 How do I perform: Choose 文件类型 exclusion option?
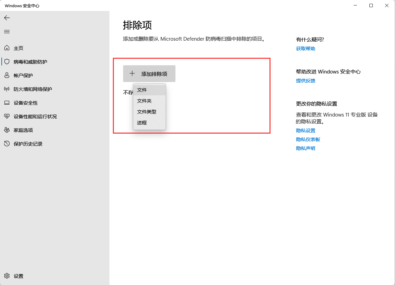[x=146, y=112]
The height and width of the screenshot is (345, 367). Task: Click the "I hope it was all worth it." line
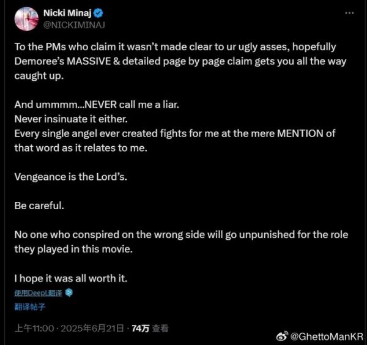tap(70, 278)
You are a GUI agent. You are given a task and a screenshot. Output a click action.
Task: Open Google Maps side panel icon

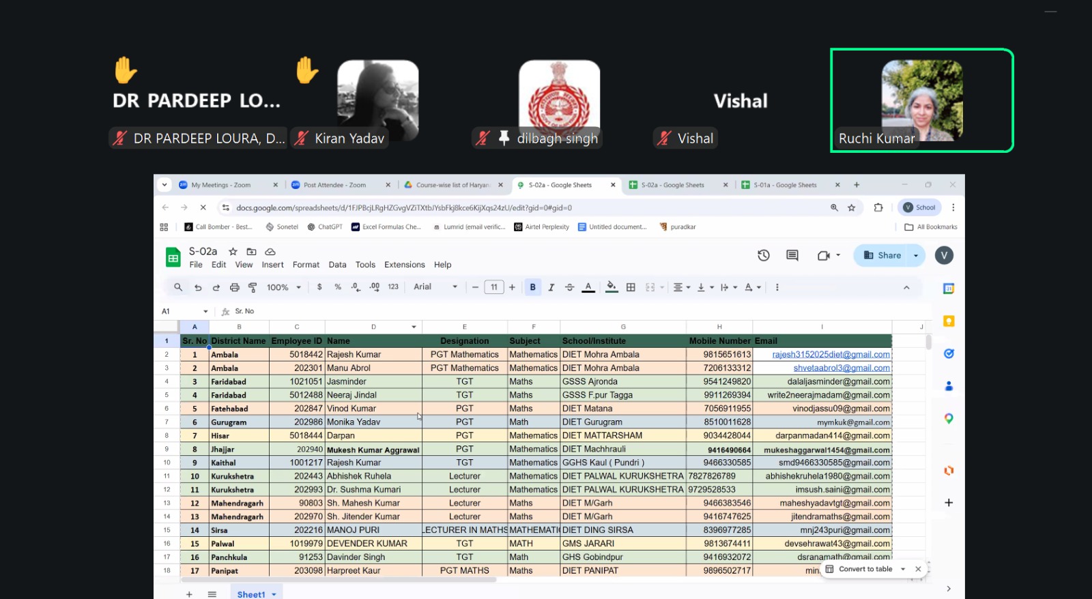tap(948, 418)
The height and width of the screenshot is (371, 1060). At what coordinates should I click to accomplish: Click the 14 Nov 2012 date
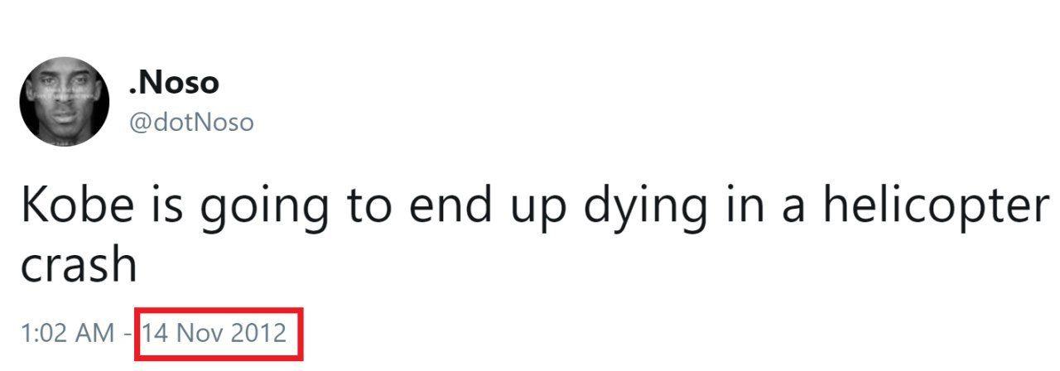pyautogui.click(x=214, y=334)
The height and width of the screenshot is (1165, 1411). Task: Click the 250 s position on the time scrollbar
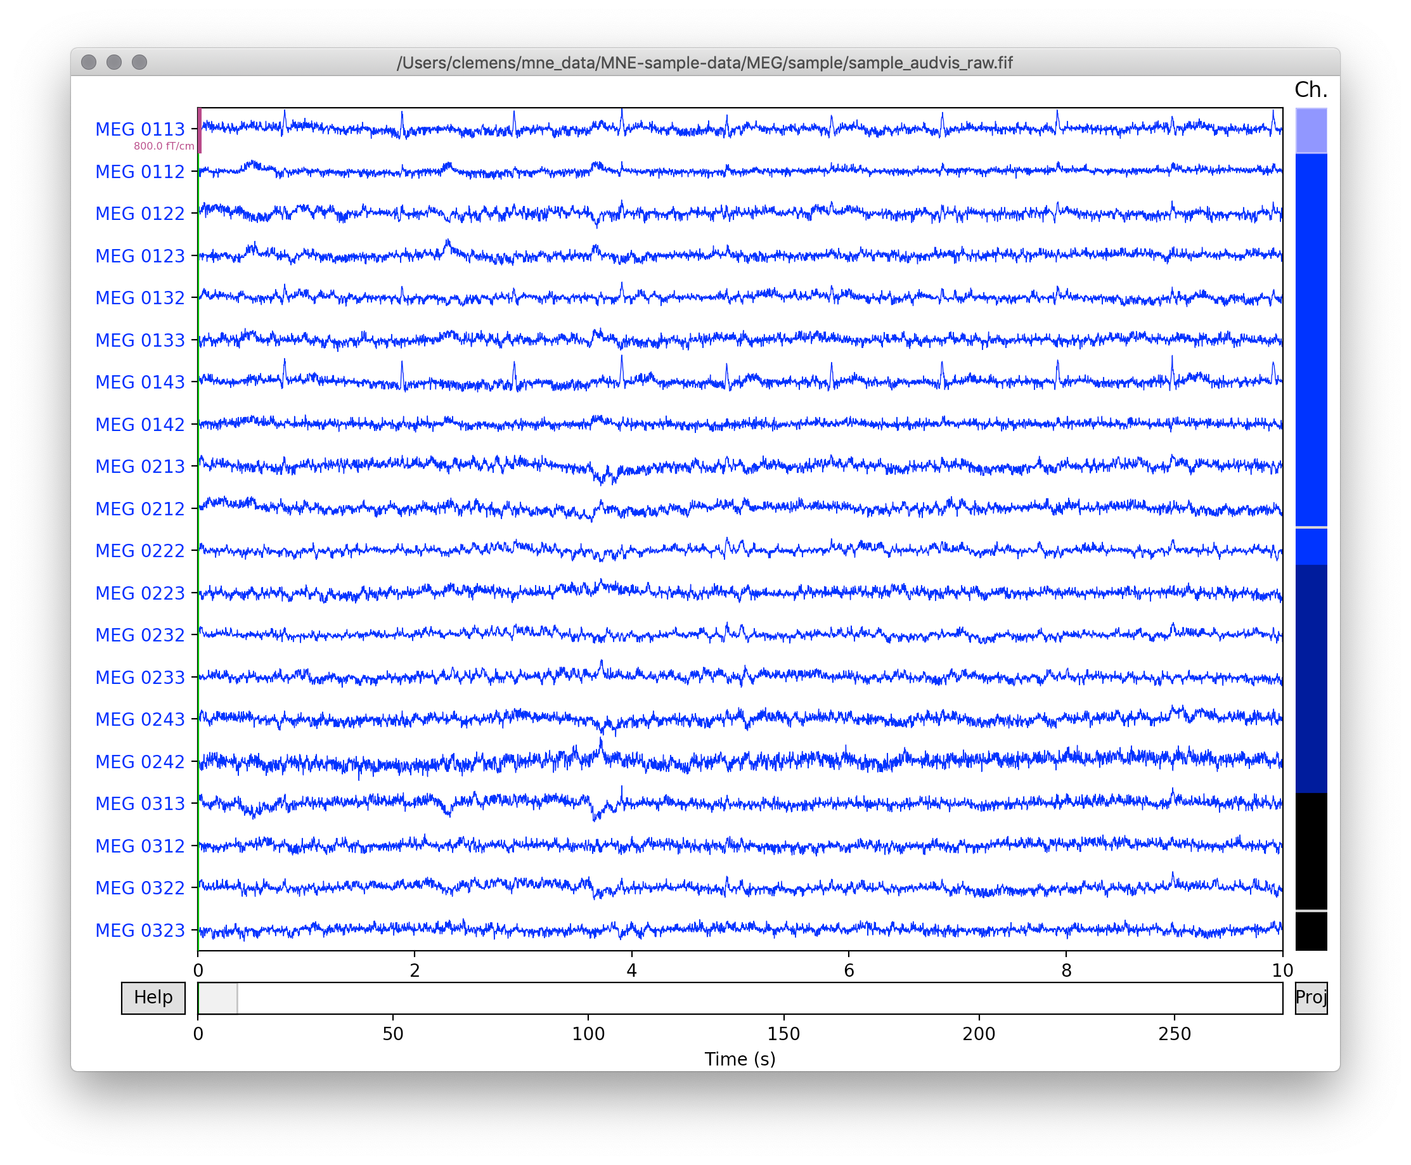tap(1174, 998)
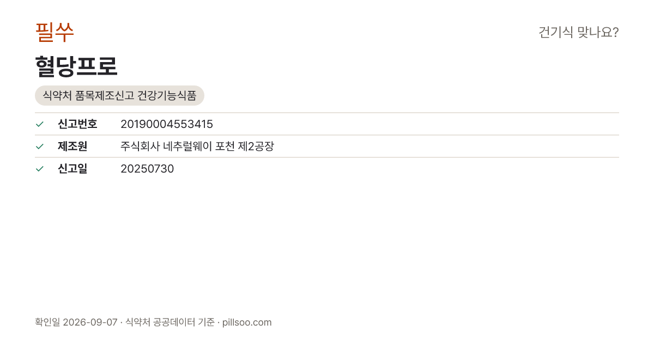This screenshot has height=343, width=654.
Task: Click the 신고일 row
Action: 327,169
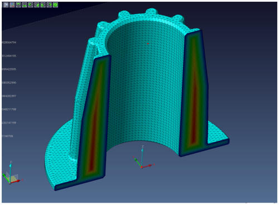The width and height of the screenshot is (279, 205).
Task: Select the top view cube icon
Action: (x=18, y=5)
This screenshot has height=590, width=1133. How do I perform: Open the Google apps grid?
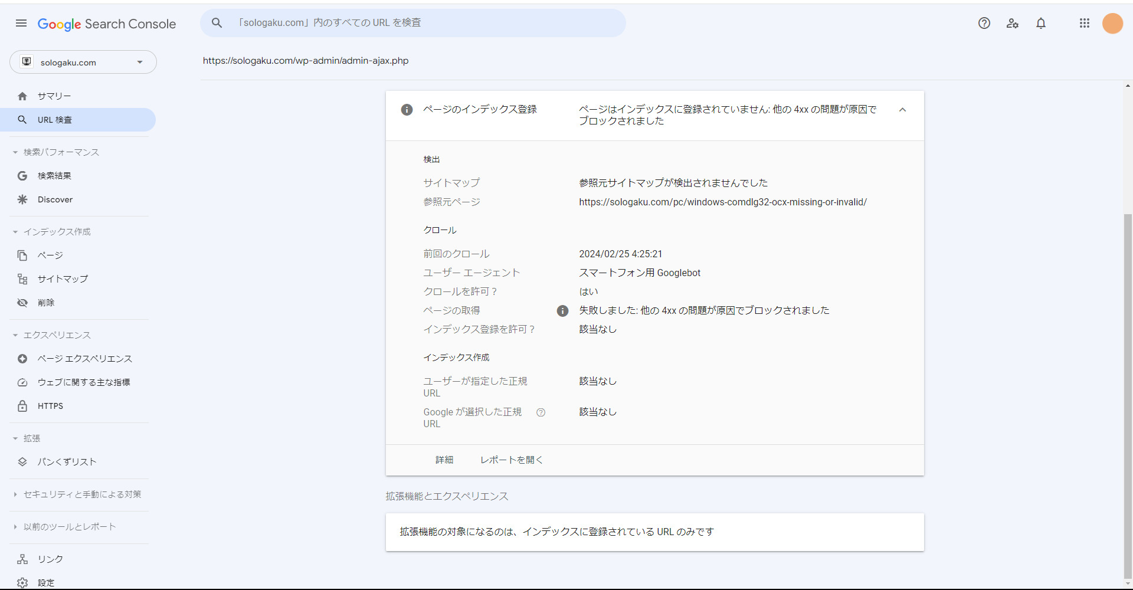coord(1084,23)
• • • • • • •
Reproduce all of the material above word for word, leaving out the pictures.

 How do I perform: Choose 文件类型 exclusion option?
[x=146, y=112]
The height and width of the screenshot is (345, 367). Task: Click the "I hope it was all worth it." line
tap(70, 278)
You are a GUI agent. You are given a task and a screenshot. Output a click action.
Task: Open Google Maps side panel icon

tap(948, 418)
The height and width of the screenshot is (371, 1060). At what coordinates should I click to accomplish: Click the 14 Nov 2012 date
pyautogui.click(x=214, y=334)
The height and width of the screenshot is (1165, 1411). Task: Click the 250 s position on the time scrollbar
tap(1174, 998)
This screenshot has height=343, width=654.
Task: Click the 신고일 row
Action: 327,169
The width and height of the screenshot is (279, 205).
Task: Select the top view cube icon
Action: (x=18, y=5)
This screenshot has height=590, width=1133. How do I perform: Open the Google apps grid?
coord(1084,23)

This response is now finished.